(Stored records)
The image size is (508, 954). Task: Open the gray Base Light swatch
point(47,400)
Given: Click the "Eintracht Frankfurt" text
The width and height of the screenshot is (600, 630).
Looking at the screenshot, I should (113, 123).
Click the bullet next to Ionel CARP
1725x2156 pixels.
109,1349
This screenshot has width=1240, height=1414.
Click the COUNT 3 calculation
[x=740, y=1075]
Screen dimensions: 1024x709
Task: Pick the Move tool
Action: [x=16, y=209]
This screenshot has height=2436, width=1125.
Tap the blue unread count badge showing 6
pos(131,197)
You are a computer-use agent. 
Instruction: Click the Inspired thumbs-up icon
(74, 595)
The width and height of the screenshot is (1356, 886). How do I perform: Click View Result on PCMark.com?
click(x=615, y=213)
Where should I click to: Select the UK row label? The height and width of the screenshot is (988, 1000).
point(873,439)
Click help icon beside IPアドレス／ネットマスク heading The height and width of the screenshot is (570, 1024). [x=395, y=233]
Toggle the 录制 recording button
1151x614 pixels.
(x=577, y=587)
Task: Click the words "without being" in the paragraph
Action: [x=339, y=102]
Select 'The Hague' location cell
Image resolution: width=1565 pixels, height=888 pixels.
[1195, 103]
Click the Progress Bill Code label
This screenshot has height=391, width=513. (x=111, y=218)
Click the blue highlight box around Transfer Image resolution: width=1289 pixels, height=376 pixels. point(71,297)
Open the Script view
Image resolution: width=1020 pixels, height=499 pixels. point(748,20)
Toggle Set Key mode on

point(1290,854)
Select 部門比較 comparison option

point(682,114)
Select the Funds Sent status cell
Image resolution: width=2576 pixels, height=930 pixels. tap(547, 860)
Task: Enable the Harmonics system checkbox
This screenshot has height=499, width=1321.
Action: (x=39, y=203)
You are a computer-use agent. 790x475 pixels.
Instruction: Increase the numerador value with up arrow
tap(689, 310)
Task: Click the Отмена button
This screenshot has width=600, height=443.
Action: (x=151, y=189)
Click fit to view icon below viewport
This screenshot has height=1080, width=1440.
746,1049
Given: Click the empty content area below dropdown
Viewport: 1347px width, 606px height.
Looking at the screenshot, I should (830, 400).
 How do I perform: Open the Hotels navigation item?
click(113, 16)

§ Work order
Starting from the line containing "Instruction: Increase the", repeat each line through the end of the entries, exactly.

§ Answer
Instruction: Increase the numerador value with up arrow
tap(689, 310)
Task: Click the Отмена button
This screenshot has width=600, height=443.
Action: (x=151, y=189)
Click fit to view icon below viewport
This screenshot has height=1080, width=1440.
746,1049
Given: Click the empty content area below dropdown
Viewport: 1347px width, 606px height.
Looking at the screenshot, I should (830, 400).
 How do I perform: Open the Hotels navigation item?
click(113, 16)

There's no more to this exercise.